気づけば俺の体を天から降り注ぐ虹色の光が包み込んでいた。
まるで洗礼の儀式の時のような光だ。
「ありえない…2度目の洗礼の儀式なんて…前代未聞だ…」
神父が女神像と俺を交互に見ながら、信じられないと言った口調でそう言った。
だが、俺はそれどころじゃなかった。
なぜなら…
「SSSランクスキル<大魔道士>…これが俺のスキル…?でも…」
そう。
信じられないことに、俺の頭の中に2個目のスキルの情報が流れ込んできたのだ。
女神様から授かれるスキルは、一人につき一つと決まっている。
これは絶対に覆らない法則のはずだった。
だが、俺は現在、<女神の寵愛>と<大魔道士>の二つのスキルを持っている。
それも両方とも、最高ランクのSSSのスキルだ。
こんなことがあるのだろうか。
「何が起こってるんだ…?まさか君、もう一つのスキルを…?」
「そう、みたいです…」
恐る恐る尋ねてくる神父に、俺は信じられない思いで頷いた。
「ありえん…一人の人間が二つのスキルを授かるなんて考えられないことだ…」
「何が起こってるんでしょうか?」
SSSランクスキル<女神の寵愛>。
このありえない現象は、ひょっとしたら正体不明のこのスキルが原因となって引き起こされたのだろうか。
スキルの情報がいまだにわからないために、断定は出来ないのだが。
「ひょっとして…君こそが女神の生まれ変わりなのかもしれない…」
「いやいやいや、それはないですって!!」
突拍子もないことを言い出す神父に、俺は慌てて首を振った。


「夢とかじゃないよな?」
教会を後にして家に戻ってみても、俺はいまだに自分の身に起きたことが信じられなかった。

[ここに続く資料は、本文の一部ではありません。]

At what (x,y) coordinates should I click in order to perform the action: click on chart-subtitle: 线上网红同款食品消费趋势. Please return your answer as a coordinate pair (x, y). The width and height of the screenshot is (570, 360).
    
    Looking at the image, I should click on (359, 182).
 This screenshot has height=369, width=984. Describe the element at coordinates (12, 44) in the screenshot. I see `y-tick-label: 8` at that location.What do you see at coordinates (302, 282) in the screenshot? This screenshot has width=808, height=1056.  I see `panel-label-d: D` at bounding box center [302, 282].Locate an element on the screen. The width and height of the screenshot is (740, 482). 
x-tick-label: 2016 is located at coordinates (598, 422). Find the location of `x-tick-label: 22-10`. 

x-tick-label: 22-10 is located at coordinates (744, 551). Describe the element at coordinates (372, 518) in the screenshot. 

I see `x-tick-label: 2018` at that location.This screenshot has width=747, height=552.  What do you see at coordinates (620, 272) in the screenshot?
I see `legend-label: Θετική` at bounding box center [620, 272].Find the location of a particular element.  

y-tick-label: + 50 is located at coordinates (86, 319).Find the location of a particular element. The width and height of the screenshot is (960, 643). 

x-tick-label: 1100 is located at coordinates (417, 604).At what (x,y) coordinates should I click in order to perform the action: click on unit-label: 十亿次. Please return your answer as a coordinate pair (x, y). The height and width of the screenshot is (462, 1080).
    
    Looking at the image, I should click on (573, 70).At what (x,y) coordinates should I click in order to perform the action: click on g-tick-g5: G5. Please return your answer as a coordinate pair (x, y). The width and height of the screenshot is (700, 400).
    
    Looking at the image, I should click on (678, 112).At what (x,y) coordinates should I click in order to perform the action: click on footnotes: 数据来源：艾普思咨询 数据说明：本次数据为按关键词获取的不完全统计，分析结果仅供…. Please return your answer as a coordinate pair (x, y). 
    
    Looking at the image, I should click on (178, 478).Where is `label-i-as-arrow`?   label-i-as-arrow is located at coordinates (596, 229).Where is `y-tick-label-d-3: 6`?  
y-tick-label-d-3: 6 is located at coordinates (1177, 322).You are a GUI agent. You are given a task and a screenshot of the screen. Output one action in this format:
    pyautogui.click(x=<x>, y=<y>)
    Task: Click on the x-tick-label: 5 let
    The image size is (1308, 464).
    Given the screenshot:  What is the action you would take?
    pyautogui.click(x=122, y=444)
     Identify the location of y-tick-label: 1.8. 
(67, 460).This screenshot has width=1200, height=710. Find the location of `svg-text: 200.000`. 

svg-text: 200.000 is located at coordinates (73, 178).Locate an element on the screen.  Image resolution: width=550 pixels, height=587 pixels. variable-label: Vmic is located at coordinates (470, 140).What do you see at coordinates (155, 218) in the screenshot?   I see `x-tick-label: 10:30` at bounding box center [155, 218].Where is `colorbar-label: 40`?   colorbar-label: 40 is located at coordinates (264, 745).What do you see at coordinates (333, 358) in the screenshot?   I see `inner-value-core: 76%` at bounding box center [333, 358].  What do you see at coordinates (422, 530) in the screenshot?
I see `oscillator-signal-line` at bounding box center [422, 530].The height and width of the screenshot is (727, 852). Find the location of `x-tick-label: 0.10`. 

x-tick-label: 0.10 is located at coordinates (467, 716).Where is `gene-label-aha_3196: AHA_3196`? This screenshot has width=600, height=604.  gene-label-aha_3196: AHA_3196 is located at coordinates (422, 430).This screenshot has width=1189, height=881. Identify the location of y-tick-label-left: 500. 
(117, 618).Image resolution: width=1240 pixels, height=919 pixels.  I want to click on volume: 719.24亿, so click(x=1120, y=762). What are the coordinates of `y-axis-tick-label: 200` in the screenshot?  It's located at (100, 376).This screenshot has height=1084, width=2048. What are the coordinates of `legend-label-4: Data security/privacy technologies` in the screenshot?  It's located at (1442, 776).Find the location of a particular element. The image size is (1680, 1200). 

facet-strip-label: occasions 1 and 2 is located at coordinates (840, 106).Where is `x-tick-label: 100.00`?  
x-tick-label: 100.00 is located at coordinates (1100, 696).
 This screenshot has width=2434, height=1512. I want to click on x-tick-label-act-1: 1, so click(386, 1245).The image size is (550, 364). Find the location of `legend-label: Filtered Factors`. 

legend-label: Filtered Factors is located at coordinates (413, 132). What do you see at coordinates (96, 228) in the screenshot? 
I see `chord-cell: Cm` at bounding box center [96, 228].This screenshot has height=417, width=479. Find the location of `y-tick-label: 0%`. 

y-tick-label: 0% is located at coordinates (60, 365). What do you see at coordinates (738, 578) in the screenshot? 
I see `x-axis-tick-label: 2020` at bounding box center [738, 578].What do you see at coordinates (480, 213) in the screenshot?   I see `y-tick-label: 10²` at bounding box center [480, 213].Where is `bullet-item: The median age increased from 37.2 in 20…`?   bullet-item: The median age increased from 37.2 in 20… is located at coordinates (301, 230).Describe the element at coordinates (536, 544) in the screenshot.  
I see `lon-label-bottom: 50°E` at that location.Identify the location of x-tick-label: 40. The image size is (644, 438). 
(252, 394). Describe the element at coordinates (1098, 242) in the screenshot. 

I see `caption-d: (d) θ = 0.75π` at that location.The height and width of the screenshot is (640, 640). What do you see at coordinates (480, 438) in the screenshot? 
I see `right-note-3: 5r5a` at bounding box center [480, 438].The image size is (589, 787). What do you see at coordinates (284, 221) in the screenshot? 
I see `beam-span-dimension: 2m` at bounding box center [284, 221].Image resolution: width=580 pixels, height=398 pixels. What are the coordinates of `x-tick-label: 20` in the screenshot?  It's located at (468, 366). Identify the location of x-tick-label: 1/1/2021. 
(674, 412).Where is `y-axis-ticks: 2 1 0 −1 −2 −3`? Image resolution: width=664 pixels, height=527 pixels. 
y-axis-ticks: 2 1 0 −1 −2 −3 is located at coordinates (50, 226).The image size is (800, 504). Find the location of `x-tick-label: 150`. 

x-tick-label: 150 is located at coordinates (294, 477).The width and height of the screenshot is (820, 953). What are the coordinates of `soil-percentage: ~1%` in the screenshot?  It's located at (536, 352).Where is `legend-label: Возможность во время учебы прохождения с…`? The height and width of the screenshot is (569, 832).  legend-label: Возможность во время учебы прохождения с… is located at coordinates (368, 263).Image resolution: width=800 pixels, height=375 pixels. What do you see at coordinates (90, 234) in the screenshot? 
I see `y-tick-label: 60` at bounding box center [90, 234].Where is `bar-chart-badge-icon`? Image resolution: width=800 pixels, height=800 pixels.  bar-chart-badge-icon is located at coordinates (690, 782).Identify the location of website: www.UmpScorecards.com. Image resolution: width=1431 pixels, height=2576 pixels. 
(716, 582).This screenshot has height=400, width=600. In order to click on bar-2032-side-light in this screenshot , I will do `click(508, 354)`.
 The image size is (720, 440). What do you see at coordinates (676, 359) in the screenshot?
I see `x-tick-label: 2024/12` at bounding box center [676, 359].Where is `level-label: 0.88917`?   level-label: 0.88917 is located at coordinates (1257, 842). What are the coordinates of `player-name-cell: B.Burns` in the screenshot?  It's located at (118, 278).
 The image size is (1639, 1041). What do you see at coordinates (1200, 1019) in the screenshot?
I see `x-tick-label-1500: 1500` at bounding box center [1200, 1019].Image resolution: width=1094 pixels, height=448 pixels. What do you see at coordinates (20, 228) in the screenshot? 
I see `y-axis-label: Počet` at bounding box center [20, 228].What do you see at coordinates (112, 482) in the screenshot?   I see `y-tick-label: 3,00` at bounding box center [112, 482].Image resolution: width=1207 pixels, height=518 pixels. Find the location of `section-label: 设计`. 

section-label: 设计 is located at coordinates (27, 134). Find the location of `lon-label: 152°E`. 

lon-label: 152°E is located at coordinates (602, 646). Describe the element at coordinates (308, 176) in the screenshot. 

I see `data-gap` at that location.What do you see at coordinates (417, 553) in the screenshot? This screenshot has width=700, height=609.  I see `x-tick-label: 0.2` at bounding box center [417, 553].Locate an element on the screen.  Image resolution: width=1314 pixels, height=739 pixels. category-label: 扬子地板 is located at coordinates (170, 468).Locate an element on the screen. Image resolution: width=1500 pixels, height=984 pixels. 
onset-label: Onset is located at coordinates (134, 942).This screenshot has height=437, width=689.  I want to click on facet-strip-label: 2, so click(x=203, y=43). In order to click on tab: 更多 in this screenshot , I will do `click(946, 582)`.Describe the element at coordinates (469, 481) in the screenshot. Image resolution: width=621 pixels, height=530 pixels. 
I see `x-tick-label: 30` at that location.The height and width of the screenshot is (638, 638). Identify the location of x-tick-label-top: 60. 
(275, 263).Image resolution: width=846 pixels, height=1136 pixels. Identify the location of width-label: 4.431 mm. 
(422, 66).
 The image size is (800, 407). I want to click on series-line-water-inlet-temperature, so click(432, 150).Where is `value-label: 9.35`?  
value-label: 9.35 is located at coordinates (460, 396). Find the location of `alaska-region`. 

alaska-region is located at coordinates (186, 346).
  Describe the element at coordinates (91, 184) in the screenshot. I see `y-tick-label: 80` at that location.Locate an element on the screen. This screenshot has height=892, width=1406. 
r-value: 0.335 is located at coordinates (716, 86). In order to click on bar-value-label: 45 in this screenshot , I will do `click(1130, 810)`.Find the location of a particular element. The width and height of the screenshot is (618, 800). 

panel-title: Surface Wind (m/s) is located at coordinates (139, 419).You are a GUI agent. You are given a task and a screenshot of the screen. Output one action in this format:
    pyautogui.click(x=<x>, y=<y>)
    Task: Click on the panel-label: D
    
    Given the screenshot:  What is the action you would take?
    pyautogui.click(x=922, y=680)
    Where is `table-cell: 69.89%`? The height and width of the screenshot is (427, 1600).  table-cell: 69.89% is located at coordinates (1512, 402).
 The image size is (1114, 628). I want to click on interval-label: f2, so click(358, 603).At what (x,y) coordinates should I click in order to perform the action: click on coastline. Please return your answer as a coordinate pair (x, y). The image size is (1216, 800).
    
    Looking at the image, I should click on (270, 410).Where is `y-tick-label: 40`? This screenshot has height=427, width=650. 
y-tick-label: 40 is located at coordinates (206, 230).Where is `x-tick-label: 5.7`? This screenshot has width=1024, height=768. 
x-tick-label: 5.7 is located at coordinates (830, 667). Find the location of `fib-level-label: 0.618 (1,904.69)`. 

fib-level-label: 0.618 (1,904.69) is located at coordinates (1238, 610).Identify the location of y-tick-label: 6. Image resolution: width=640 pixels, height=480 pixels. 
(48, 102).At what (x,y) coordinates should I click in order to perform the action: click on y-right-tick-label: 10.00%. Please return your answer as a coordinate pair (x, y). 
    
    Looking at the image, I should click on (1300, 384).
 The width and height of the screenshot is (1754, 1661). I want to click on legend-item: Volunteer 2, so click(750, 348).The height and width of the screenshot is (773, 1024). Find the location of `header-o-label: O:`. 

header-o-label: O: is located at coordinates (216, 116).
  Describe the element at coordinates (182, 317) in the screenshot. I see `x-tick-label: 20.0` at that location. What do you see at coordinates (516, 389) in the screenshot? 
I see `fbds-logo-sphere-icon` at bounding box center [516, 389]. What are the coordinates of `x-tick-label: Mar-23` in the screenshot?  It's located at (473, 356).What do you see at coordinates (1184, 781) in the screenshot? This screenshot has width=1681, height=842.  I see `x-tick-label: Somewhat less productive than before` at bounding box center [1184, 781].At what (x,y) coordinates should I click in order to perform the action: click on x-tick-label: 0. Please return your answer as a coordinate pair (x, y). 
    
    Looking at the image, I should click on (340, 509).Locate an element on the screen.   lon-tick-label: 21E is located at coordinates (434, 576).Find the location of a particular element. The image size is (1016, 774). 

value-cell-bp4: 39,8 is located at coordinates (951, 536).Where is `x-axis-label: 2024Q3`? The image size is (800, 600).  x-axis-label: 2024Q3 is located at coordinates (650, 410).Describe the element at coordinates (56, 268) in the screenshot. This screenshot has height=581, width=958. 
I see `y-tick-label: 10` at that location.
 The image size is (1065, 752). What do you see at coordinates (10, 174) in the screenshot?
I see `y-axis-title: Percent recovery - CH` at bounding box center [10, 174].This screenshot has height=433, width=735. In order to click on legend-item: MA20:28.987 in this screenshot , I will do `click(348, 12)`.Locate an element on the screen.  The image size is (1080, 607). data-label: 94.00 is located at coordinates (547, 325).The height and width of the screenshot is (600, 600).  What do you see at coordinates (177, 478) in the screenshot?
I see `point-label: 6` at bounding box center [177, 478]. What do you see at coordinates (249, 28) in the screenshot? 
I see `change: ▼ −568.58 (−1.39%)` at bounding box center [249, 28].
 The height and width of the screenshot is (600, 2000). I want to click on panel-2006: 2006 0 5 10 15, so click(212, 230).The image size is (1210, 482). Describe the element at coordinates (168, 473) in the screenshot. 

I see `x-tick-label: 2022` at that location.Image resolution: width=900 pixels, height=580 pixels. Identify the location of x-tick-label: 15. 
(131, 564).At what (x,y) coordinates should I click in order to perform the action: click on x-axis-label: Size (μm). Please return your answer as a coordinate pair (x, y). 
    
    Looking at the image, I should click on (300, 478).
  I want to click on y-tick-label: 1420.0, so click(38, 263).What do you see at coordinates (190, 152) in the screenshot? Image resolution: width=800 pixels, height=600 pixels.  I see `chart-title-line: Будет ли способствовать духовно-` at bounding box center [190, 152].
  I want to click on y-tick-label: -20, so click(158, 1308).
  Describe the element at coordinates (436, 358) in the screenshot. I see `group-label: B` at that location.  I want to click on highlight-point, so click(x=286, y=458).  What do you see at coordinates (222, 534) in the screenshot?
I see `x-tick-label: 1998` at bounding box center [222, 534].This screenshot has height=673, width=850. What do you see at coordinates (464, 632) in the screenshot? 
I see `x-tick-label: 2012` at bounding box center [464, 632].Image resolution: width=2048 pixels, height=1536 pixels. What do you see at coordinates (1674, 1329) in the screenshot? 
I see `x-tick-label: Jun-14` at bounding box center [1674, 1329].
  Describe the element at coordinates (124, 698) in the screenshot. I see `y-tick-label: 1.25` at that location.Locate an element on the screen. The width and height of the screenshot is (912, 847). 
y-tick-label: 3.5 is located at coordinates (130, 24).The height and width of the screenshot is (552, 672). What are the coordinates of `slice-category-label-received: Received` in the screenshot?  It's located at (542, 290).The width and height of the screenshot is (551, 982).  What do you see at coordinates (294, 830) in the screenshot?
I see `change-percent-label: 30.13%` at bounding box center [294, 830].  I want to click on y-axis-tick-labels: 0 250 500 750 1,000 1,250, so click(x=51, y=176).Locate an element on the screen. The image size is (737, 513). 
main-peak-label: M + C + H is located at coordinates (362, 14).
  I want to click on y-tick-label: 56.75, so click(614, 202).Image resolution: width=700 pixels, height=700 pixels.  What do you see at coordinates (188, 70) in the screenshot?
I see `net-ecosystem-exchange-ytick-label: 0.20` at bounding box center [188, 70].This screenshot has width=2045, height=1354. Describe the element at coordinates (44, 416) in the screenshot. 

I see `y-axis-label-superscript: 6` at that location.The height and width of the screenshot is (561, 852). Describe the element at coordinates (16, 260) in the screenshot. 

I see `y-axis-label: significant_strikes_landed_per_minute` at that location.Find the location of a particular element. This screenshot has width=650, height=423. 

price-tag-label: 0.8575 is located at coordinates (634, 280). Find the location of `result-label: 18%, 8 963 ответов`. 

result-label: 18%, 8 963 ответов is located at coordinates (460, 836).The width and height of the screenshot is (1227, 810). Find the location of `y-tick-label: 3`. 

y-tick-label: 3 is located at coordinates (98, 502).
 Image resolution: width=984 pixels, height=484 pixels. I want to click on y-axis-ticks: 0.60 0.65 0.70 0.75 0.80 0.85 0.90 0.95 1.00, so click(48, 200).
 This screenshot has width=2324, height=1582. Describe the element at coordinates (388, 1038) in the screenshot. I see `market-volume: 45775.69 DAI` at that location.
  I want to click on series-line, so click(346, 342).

先ほどの出来事は、全て夢だったんじゃないかとさえ思ってしまう。
「試してみるか…」
<女神の寵愛>の時と違って、<大魔道士>を授かったときには、しっかりとスキルの使い方まで頭に流れ込んできた。
俺は恐る恐る前方に手をかざして、スキルを行使する。
「ファイア・ボール」
次の瞬間、直径一メートルくらいの火球が出現し、ものすごいスピードで壁に激突した。
ドゴッ!!!
「うわっ!?」
何も考えずにスキルを使ったことを俺は後悔する。
「嘘だろ…」
俺の自宅であるぼろ家の壁に、見事なまでの大穴が開いてしまった。
火球は地面に落ちてからもまだメラメラと燃え盛っており、やがて木でできた俺の家に燃え移ってどんどん広がっていく。
「まずいっ!?」
俺は慌てて、消火のためにスキルを使用する。
「ウォーター・ボール」
次に出現したのは、先ほどの火球と同程度の大きさの水球だった。
水球は見事火球に命中し、ジュッと音を立てて、火を全て消してくれた。
「ふぅ…」
うまくいったことに、安堵の息を吐く。
SSSランクスキル<大魔道士>。
今度はハズレスキルでもなんでもない、間違いなく『当たりスキル』だった。
信じられないことだが、現在の俺は<女神の寵愛>と<大魔道士>の二種類のスキルを持っていることになるらしい。
「はは、ははは…」
俺はヘナヘナとその場に座り込んでしまった。
そしてしばらくの間、家に空いた穴を見つめながら乾いた笑いを漏らすのだった。